[Stored items]

*** Block opens ***

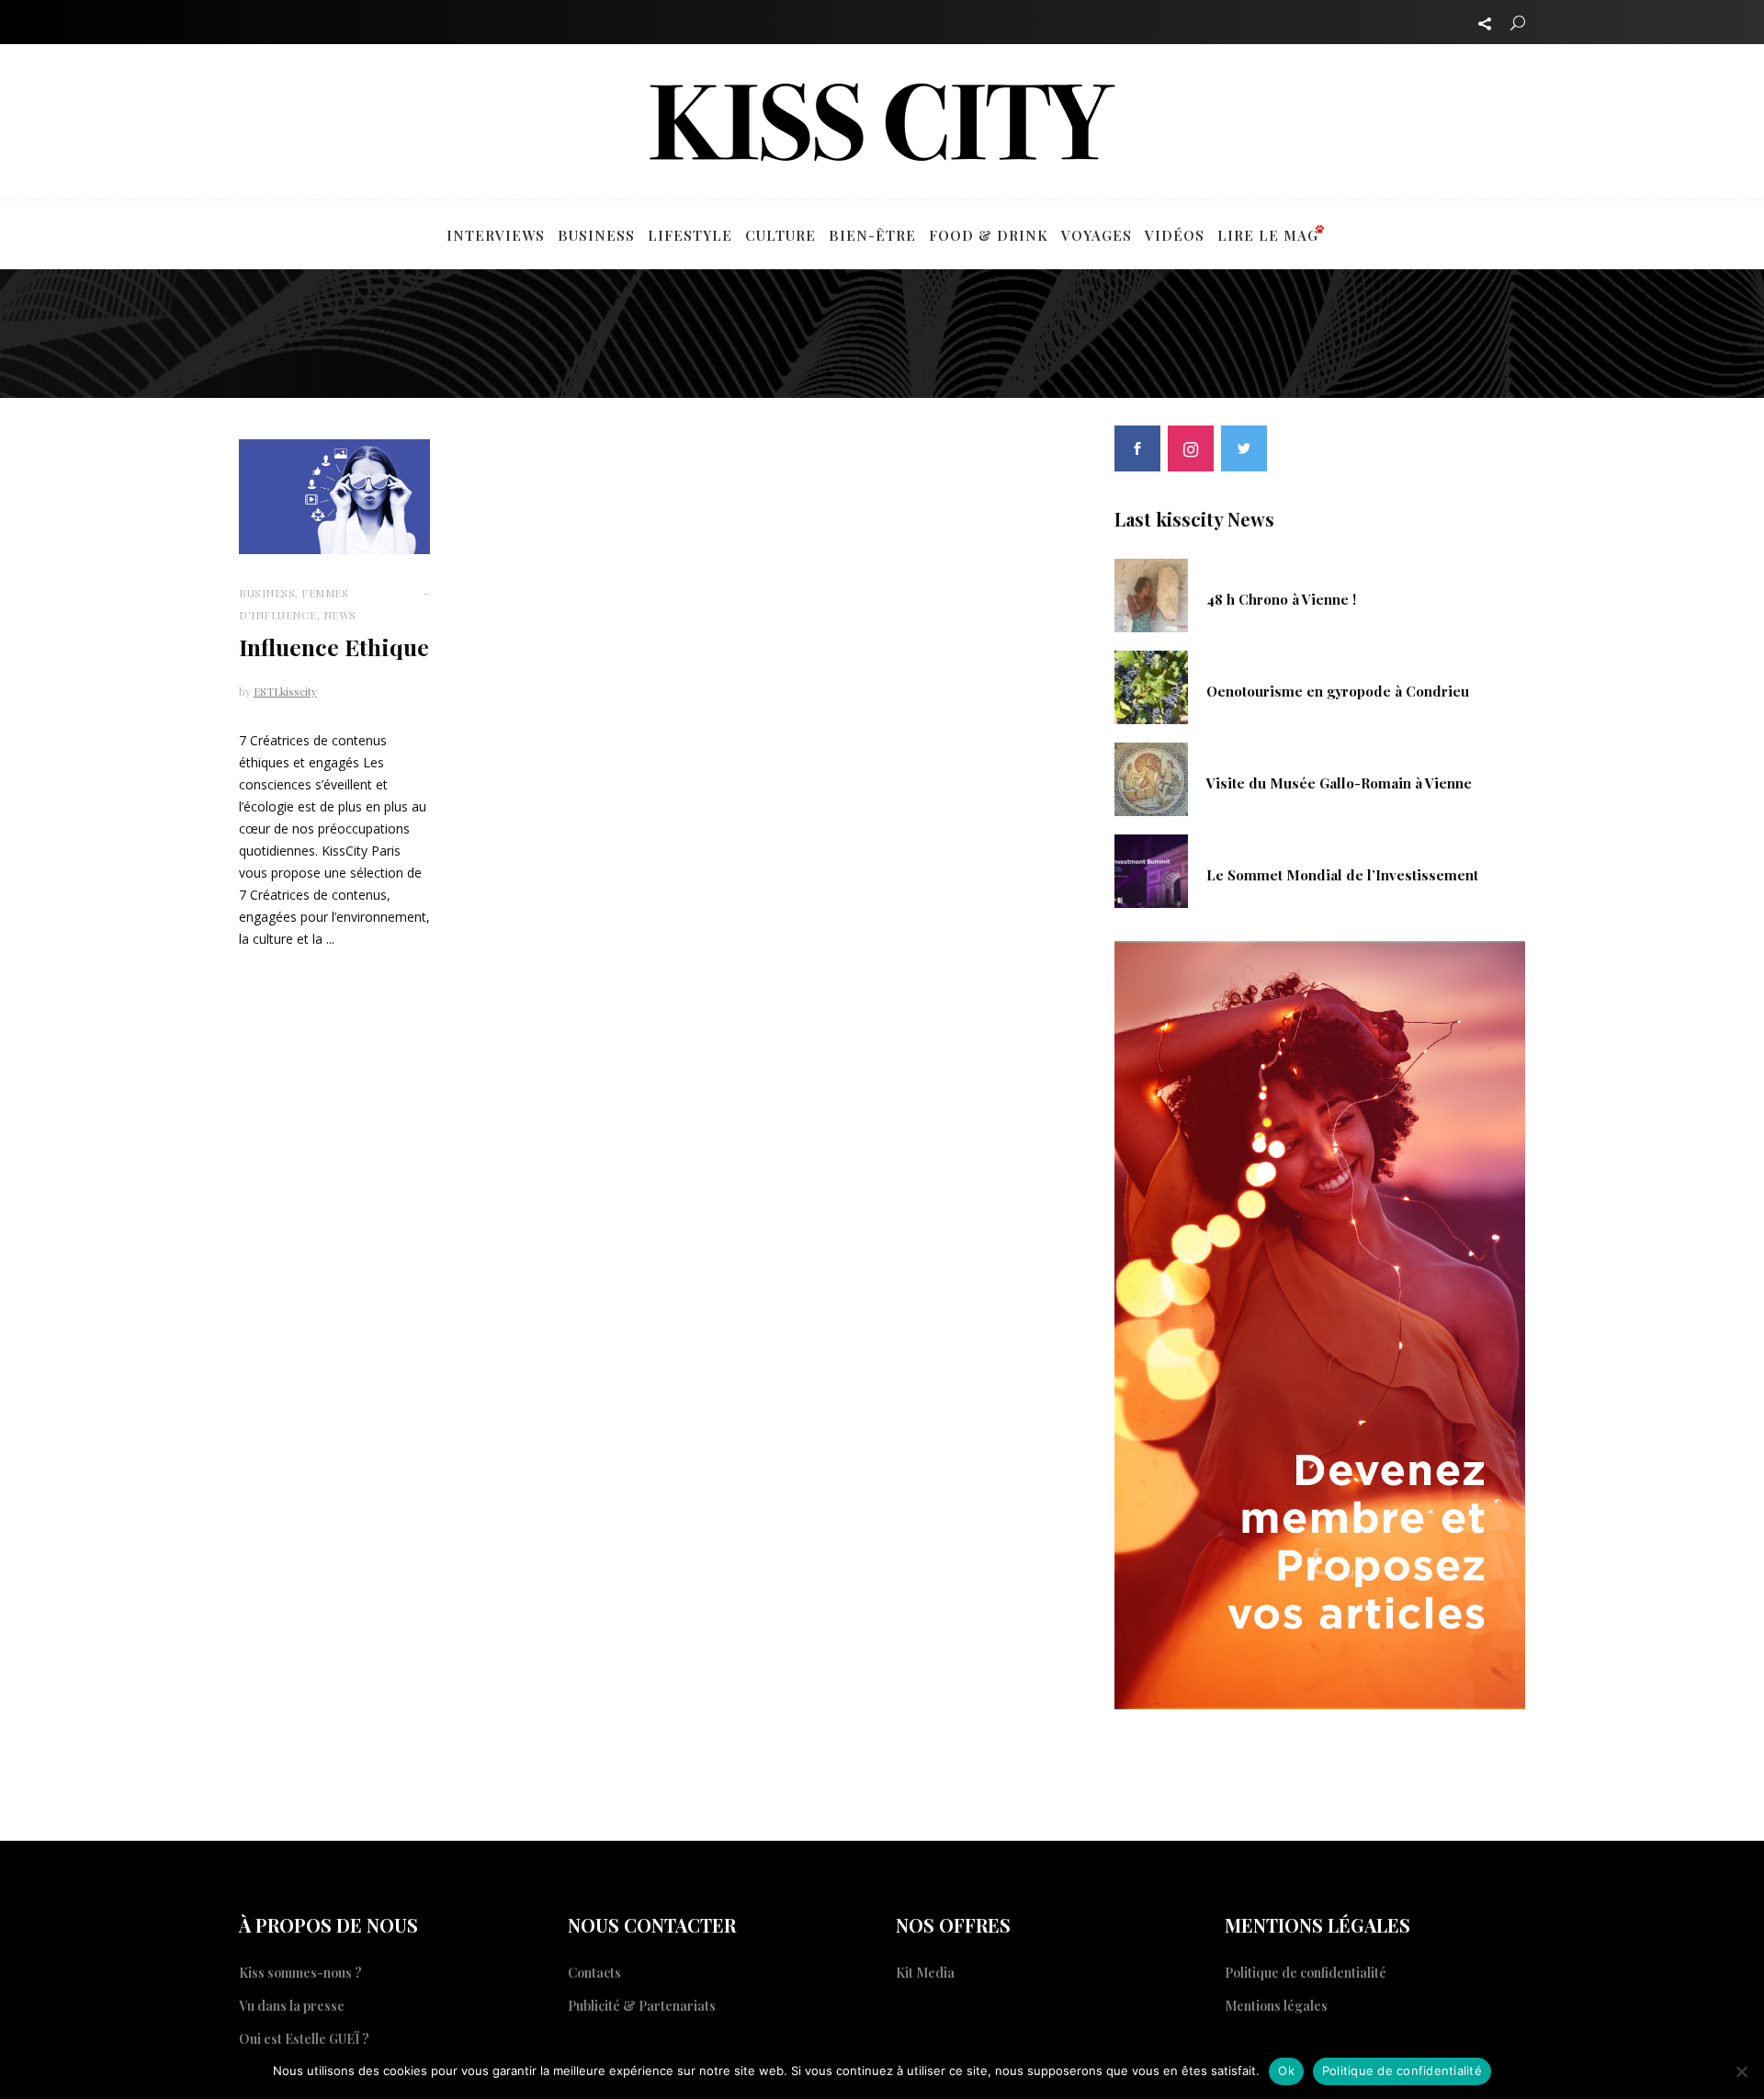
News (339, 614)
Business (267, 592)
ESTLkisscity (285, 691)
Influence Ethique (334, 646)
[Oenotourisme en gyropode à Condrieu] (1151, 685)
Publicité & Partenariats (642, 2005)
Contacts (594, 1972)
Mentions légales (1276, 2005)
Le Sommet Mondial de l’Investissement (1342, 875)
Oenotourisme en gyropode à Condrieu (1337, 691)
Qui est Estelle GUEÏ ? (304, 2039)
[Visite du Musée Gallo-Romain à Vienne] (1151, 777)
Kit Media (925, 1972)
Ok (1286, 2070)
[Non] (1741, 2071)
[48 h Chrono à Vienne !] (1151, 593)
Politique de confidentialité (1305, 1972)
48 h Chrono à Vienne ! (1281, 599)
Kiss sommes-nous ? (300, 1972)
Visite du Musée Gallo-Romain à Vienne (1339, 783)
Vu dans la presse (292, 2005)
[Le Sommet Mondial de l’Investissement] (1151, 869)
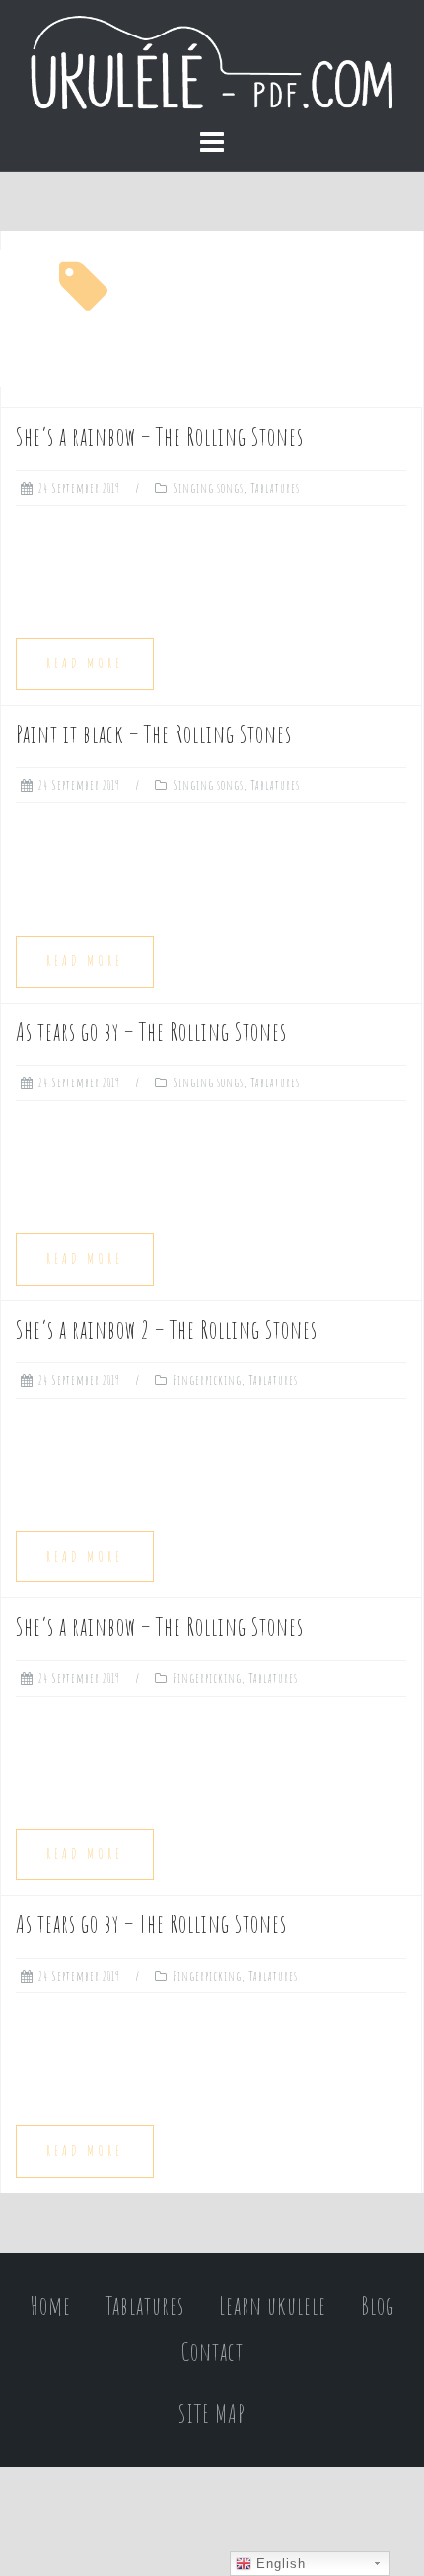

*** Block closes ***

## PROBLEM STATEMENT
Repeat the data above word for word, without pictures.

## RESULT BELOW
News (339, 614)
Business (267, 592)
ESTLkisscity (285, 691)
Influence Ethique (334, 646)
[Oenotourisme en gyropode à Condrieu] (1151, 685)
Publicité & Partenariats (642, 2005)
Contacts (594, 1972)
Mentions légales (1276, 2005)
Le Sommet Mondial de l’Investissement (1342, 875)
Oenotourisme en gyropode à Condrieu (1337, 691)
Qui est Estelle GUEÏ ? (304, 2039)
[Visite du Musée Gallo-Romain à Vienne] (1151, 777)
Kit Media (925, 1972)
Ok (1286, 2070)
[Non] (1741, 2071)
[48 h Chrono à Vienne !] (1151, 593)
Politique de confidentialité (1305, 1972)
48 h Chrono à Vienne ! (1281, 599)
Kiss sommes-nous ? (300, 1972)
Visite du Musée Gallo-Romain à Vienne (1339, 783)
Vu dans la presse (292, 2005)
[Le Sommet Mondial de l’Investissement] (1151, 869)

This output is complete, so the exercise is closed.